(Source data)
↓↓↓

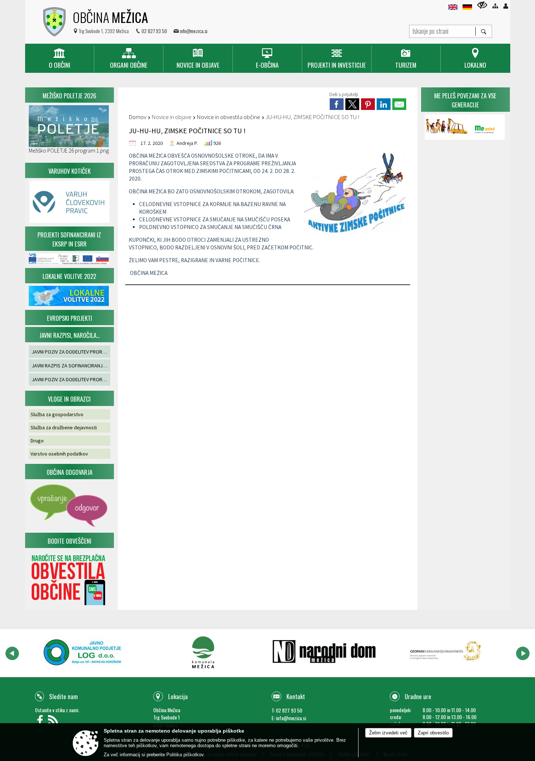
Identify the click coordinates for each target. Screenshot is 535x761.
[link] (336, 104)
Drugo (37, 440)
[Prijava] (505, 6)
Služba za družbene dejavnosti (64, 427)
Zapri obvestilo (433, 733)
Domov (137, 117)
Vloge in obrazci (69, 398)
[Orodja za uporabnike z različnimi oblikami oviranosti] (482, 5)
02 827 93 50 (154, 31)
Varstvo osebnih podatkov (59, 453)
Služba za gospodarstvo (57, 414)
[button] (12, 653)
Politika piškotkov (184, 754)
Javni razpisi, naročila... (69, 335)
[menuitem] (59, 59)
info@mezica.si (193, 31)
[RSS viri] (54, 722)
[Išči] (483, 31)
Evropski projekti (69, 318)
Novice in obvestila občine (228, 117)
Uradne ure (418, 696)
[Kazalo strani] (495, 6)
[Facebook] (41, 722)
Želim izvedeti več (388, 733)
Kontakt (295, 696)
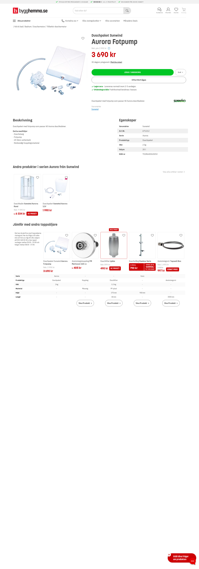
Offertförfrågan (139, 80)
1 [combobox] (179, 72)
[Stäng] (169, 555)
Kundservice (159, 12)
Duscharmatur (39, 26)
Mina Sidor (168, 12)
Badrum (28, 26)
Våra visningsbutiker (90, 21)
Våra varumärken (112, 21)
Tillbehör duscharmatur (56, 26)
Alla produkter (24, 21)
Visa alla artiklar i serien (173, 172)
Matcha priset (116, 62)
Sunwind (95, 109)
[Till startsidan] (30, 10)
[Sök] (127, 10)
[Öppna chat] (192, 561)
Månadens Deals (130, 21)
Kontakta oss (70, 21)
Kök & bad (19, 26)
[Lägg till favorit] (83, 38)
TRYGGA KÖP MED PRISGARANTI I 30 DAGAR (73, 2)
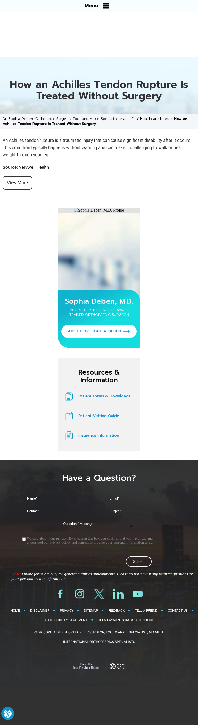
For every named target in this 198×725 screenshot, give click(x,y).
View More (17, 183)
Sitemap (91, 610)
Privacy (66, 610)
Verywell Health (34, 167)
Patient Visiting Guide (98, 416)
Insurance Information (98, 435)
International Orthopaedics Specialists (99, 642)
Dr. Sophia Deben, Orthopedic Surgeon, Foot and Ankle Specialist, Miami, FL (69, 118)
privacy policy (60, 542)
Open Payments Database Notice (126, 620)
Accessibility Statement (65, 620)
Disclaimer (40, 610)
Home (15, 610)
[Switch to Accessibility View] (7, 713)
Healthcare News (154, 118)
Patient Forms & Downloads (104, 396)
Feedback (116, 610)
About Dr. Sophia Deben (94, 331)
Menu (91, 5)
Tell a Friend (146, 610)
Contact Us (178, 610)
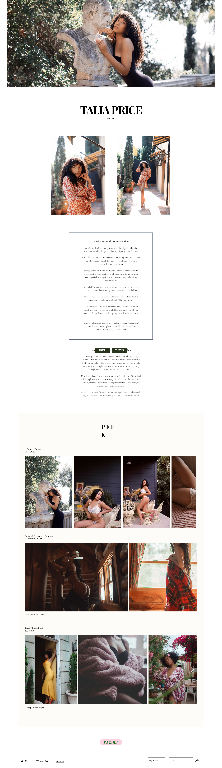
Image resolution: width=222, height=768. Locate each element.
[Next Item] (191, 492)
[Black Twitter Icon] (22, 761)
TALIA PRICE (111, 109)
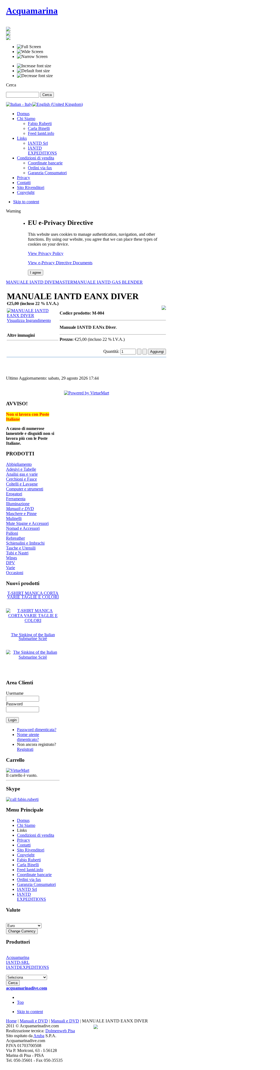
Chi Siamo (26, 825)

↑↑↑
↓↓↓

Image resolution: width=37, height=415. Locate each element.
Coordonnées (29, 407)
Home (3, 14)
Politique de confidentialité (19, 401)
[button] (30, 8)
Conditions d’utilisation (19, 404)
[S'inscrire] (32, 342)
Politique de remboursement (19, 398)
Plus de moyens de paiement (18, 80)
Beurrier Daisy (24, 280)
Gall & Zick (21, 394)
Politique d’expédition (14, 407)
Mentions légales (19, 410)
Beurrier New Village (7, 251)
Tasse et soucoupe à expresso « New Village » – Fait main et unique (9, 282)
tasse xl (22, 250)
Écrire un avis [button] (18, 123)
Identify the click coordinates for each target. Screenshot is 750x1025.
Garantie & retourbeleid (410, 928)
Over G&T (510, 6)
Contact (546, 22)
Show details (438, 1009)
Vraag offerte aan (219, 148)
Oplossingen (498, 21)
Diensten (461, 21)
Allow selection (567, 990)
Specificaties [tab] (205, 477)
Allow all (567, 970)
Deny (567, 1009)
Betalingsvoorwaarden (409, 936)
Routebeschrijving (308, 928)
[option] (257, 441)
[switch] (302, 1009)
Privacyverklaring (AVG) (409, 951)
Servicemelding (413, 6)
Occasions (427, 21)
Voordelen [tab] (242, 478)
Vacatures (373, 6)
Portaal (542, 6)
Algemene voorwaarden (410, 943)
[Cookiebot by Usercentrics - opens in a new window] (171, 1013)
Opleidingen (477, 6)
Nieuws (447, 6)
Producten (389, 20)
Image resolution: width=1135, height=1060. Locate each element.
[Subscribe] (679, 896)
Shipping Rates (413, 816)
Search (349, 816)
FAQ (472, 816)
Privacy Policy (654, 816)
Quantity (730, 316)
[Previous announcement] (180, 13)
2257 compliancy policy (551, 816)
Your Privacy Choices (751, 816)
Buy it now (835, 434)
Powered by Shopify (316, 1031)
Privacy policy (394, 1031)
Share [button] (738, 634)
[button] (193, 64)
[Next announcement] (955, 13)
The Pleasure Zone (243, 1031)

↑↑↑

◆ **Exercise goal**: Show every line of the source data above that contains the word "Identify".

◆ **Exercise result**:
Identify the click coordinates for each target. Screenshot is 535x761.
Identify the click coordinates for each target. Screenshot is 750x1025.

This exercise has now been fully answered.